With drones becoming more and more prominent in everyday life, there may be a new problem arising. Drones can now deliver packages door to door, assist law enforcement, and even track down missing people. For those living in big cities, talks of drone-powered services are in full swing. Many people still have a problem with drones. This is especially the case when it comes to privacy issues. However, a new issue may soon act as an obstacle with drone moving forward.
Noise and Frequency
Noise pollution is a potentially damaging problem that may come with more drone use. The sound of spinning rotors, while tolerable in a single unit, may sound like a swarm of bees with multiple ones flying overhead.

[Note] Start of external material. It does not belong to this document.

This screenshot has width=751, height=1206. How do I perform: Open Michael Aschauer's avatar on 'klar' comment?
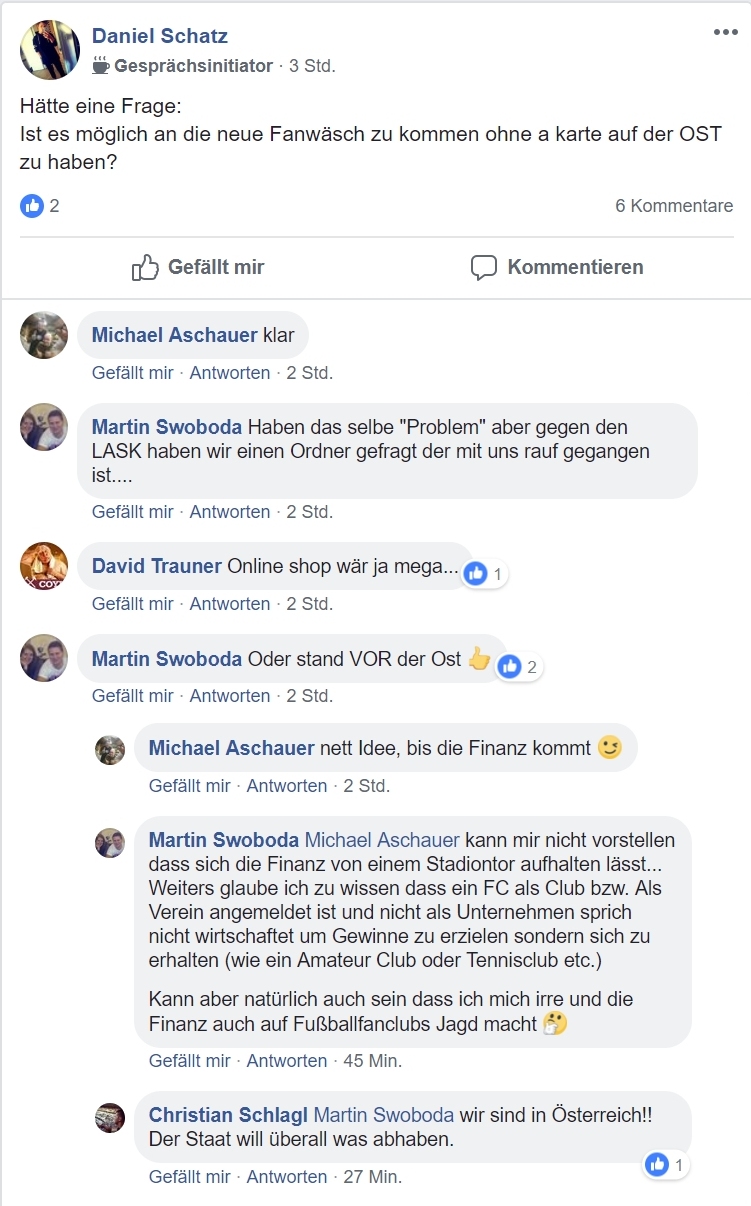pyautogui.click(x=44, y=335)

Alphabet, Google’s sister company for example, received numerous reports about their delivery drone testing. The drones they use for delivery, to be able to manage carrying heavier load, require specs that are more powerful. These, in turn, generate more noise when active.
Residents of the testing area reported that the noise is comparable to chainsaws operating. Pets, children, and the elderly all had reactions to the noise, ranging from fear to annoyance. The solution Alphabet created was to change both the drone’s physical parts, as well as the route taken. Reports still come in, however the changes made by Alphabet seem to do the trick.
A Larger Scale
That is just for one testing site. Imagine seeing them on a daily basis – in big cities for example. You would have to see tens, if not hundreds of drones buzzing around daily. While traditional methods may take longer, they only follow land routes such as roads, and would not go over your homes. This means that the noise would be targeted to busy highways and intersections, and rarely in residential places.
So what do you think? Will noise pollution, and the corresponding complaints it can generate, stop the drone revolution on its tracks?